**Exercise details:**
Your job is to return every line in the data holding the string "arrow".

**Recorded information:**

====================

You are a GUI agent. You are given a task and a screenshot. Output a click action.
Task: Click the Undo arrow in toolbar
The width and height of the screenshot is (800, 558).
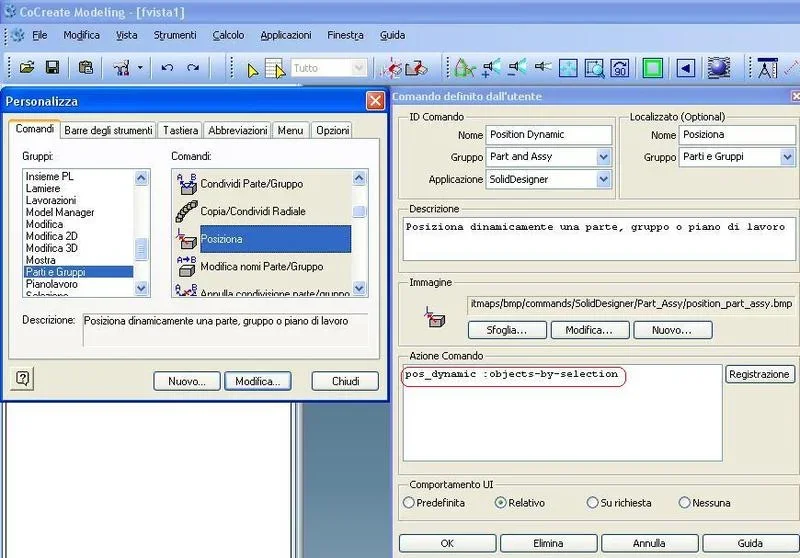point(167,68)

====================

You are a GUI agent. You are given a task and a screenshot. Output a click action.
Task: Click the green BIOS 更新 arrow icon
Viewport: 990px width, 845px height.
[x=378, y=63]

====================

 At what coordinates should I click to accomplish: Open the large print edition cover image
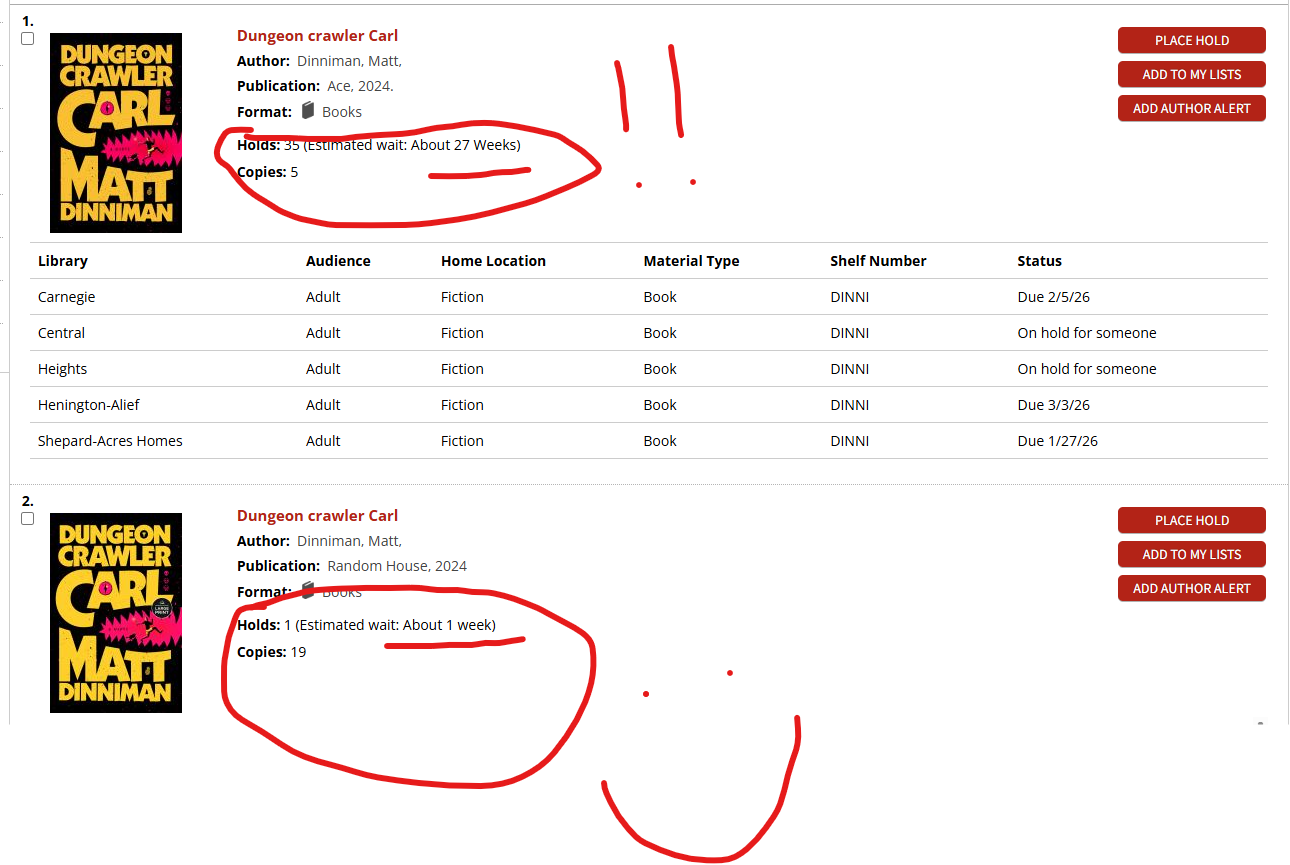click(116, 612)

====================

**Response box:**
Task: Click the Undo arrow in toolbar
Task: Click the green BIOS 更新 arrow icon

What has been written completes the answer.